TABLE 1.
Resting vacuolar Ca2+ concentration of P. falciparum strains with various chloroquine sensitivities
| Straina | CQ 50% inhibitory concn (nM)b | Verapamil effectc | Resting vacuolar [Ca2+] (μM)b |
|---|---|---|---|
| TM6 | 93 ± 7 | Yes | 1.68 ± 0.97 |
| 3D7 | 8 ± 2 | No | 2.34 ± 0.35 |
| C3Dd2 | 50 ± 3 | Yes | 1.84 ± 0.71 |
| C2GCO3 | 10 ± 3 | No | 1.93 ± 0.28 |
| D10D10 | 23 ± 2 | No | 1.95 ± 0.10 |
| D107G8 | 16 ± 2 | No | 2.12 ± 0.60 |
TM6 is a laboratory-adapted CQ-resistant strain; 3D7 is a laboratory-adapted CQ-sensitive strain. In clone C3dd2, the pfcrt allele of a CQ-sensitive clone (GCO3) has been replaced by the pfcrt allele of the CQ-resistant clone Dd2 (14). In clone C2GCO3, the sensitive pfcrt allele from a CQ-sensitive clone has been replaced by another CQ-sensitive pfcrt allele (14) (as a control for any basal effect of pfcrt allelic exchange).
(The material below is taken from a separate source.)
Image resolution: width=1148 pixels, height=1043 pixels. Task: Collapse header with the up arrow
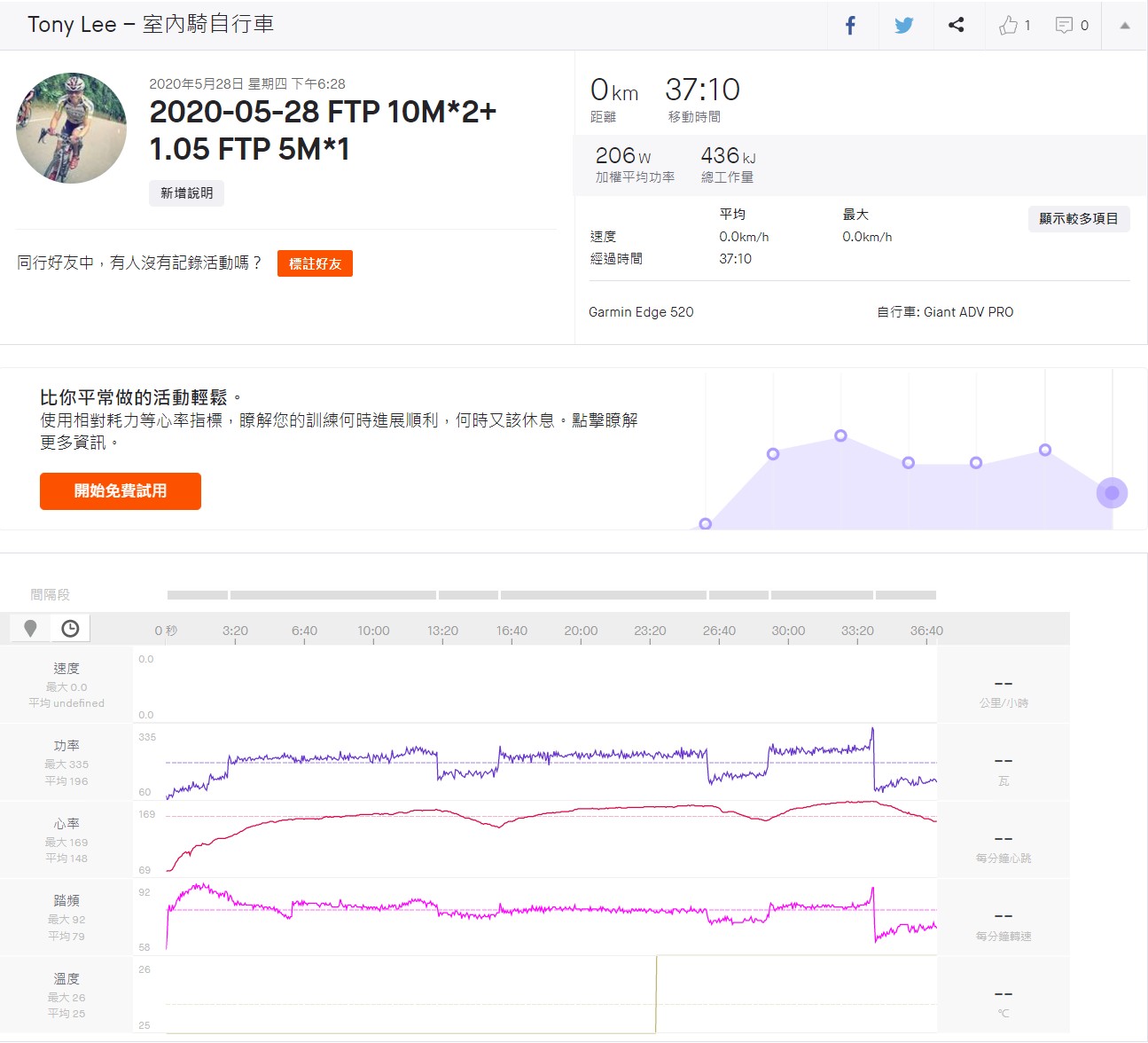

In clone D10D10, the pfmdr allele from a CQ-sensitive isolate (D10) was replaced by the pfmdr allele from the same CQ-sensitive clone (11). In clone D107G8, the pfmdr allele from a CQ-sensitive clone (D10) was replaced with a pfmdr allele from a CQ-resistant clone (7G8) (11).
Values represent means ± standard error from at least three independent measurements.
Ability of verapamil (5 μM) to chemosensitize the parasite clone to CQ (8).